- The Washington Times - Wednesday, May 16, 2007

LONDON (Agence France-Presse) — Britain’s Prince Harry will not be sent to Iraq as previously planned, Britain’s army chief said yesterday, citing safety concerns.

The third-in-line to the throne was said to be “very disappointed” by the announcement, but a royal spokesman said he would not quit the army.

Gen. Richard Dannatt acknowledged Harry’s feelings, but said the risk of him and fellow soldiers being targeted was too great.

“I have decided today that Prince Harry will not deploy as a troop commander with his squadron,” he said in a statement, adding that his decision was “final.”

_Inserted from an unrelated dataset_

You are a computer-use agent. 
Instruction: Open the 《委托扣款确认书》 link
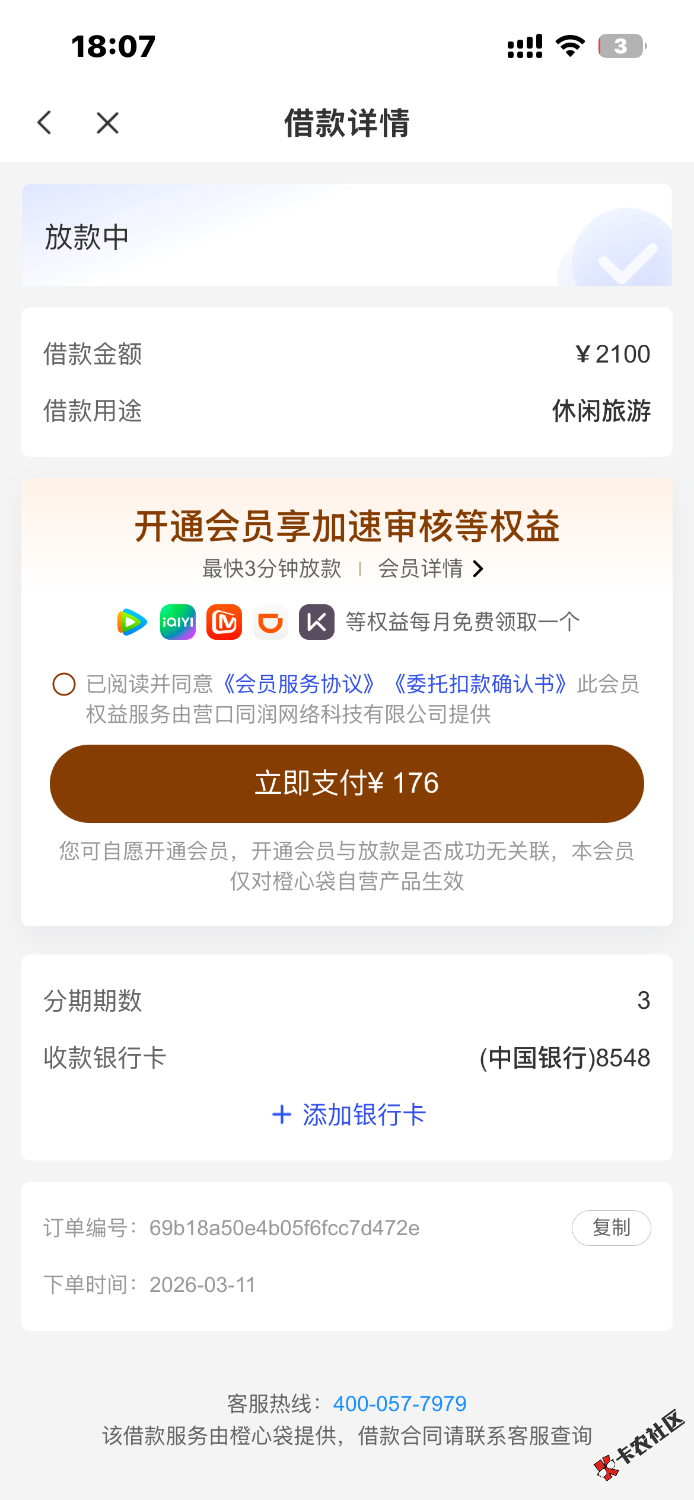(482, 684)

“There have been a number of specific threats — some reported and some not reported — which relate directly to Prince Harry as an individual. These threats expose not only him but also those around him to a degree of risk that I now deem unacceptable.”

Harry, 22, is a second lieutenant in the elite Blues and Royals regiment.

Gen. Dannatt said earlier this month that Harry would serve in Iraq, despite press reports that he would not go because he could be at risk from insurgents.

Clarence House, the official residence of Prince Charles and his two sons Princes William and Harry, made it clear that Harry would not quit the army.

“Prince Harry is very disappointed that he will not be able to go to Iraq with his troops on this deployment as he had hoped,” it said. “He fully understands and accepts Gen. Dannatt’s difficult decision and remains committed to his army career.”